Mortgage interest tax breaks would be capped at $420, education credits used for everything from tutoring to violin lessons would vanish, and a host of other deductions and credits would be eliminated under a bold and controversial tax overhaul proposal from House DFLers that would also cut taxes for lower-income Minnesotans.
Rep. Ann Lenczewski, chairwoman of the Taxes Committee, said her proposal would "sweep the barn clean" of the little advantages that riddle the tax code and disproportionately reward higher-income Minnesotans.

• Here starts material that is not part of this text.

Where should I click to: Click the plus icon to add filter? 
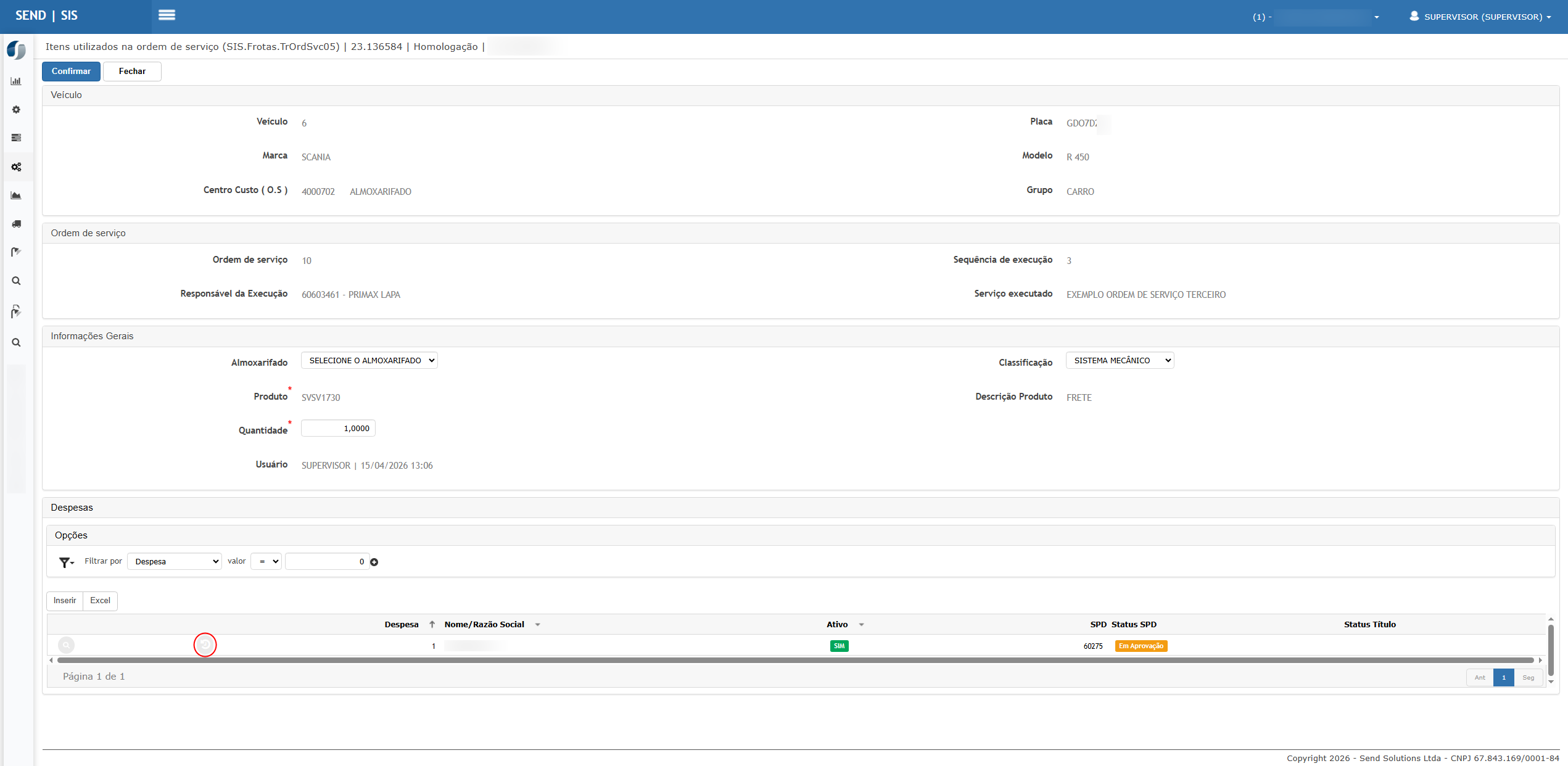pyautogui.click(x=374, y=562)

"We are going to do significant, major tax reform this year," said Lenczewski, DFL-Bloomington. "Credits are back-door spending that favor those at the higher level." She compared the state's tax revenues to a lake from which everyone drinks. Those who avail themselves of special credits and deductions have stationed themselves "way upstream with cups and pitchers," scooping out their share ahead of everyone else.
The proposed overhaul, she said, "will make a whole bunch of people here angry. A lot of Minnesotans benefit from these."
Indeed, the changes would hit nearly every Minnesotan in some way. Refundable credits for day care would disappear, as would a recently enacted credit for farmers with cows afflicted with bovine tuberculosis.
In return for stripping an estimated $200 million of breaks from the tax code, Lenczewski said the state would reap the benefits of a more progressive, transparent, simplified system that forces interest groups to compete openly for limited resources. Government should not care, she said, whether a tax credit is used to buy language lessons for a child or pay hockey fees. The K-12 education credit, she said, would be replaced with a "Families Know Best" all-purpose credit of up to $200 per child.
As for business, she said, if companies like 3M need a state subsidy for research and development, "they should ask the state for a grant."